Of course, this simply isn’t true.  A great many scholars of 
early India of my acquaintance are very gifted and 
successful teachers, at all levels of instruction. And some 
of the most intrinsically valuable recent work in the field 
has been the result of long-term, multiple-investigator 
projects that more closely resemble research in the natural 
and social sciences than the traditional indological 
monograph. The books and studies produced from places like 
Groningen, Halle, Chicago et cetera are very good Indology 
and present a model of research funding that is increasingly 
going to be attractive to university administrators the 
world over.

This is where my suggestion comes in.
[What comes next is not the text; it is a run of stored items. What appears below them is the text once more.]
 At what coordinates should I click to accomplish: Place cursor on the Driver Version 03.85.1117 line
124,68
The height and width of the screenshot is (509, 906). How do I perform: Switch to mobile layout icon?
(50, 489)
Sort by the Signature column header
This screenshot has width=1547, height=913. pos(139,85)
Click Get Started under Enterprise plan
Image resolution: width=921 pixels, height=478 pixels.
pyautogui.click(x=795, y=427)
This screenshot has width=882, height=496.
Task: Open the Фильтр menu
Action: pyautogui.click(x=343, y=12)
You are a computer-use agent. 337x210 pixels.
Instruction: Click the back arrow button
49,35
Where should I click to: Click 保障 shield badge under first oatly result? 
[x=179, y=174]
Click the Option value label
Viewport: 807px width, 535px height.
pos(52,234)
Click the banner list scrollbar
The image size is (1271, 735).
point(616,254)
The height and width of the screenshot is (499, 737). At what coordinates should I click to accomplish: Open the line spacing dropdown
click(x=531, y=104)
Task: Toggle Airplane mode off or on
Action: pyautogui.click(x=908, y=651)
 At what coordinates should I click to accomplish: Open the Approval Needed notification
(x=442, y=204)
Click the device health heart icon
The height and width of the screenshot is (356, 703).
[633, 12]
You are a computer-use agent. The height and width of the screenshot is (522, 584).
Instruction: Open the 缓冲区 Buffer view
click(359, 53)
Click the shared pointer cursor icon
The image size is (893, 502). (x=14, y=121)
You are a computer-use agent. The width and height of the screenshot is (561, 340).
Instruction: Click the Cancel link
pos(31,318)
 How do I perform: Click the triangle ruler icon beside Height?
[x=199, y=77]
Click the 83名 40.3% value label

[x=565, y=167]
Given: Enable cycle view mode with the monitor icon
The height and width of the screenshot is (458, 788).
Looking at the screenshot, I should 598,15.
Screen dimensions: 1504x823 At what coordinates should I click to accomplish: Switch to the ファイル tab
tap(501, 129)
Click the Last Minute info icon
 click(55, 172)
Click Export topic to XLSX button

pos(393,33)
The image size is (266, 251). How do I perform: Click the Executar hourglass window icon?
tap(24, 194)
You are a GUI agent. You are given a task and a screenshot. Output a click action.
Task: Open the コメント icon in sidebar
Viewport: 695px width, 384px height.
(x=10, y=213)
This listserve has 
proven to be an extremely effective means of communication 
and tool to foster discussion within members of our field.   
I would like to propose that we further extend this by 
having the INDOLOGY site house an archive of a.) syllabi and 
other pedagogical materials that members of the list have 
successfully used and b.) successful applications for 
research grants (or even unsuccessful applications with 
reviewers comments, if anyone would be so selfless).  

In addition to allowing us to take stock of our core 
interests and professional principles, as Dominik rightly 
suggests, this would help us to improve our practices as 
teachers and as researchers.  Many of our colleagues work in 
institutions where they are the only indologist, or one of a 
small handful, and this would be a great help for those who 
don’t have the luxury of existing courses they can adopt, or 
the direct advice of fellow workers in the field.  Speaking 
as someone at the beginning of my research career, it would 
be extremely useful to have a model of a successful 
application to the NSF/AHRC/DFG etc as a way to help 
structure my own research, and (again, this is just my 
editorializing) I would be especially interested in 
exploring the collective approach used so successfully by 
some of our colleagues.  This is a somewhat tricky subject, 
I realize (more so than syllabi) since research proposals 
are proprietary documents, but I think that it would be easy 
enough to have a password protected archive the use of which 
would be limited to approved members of the list.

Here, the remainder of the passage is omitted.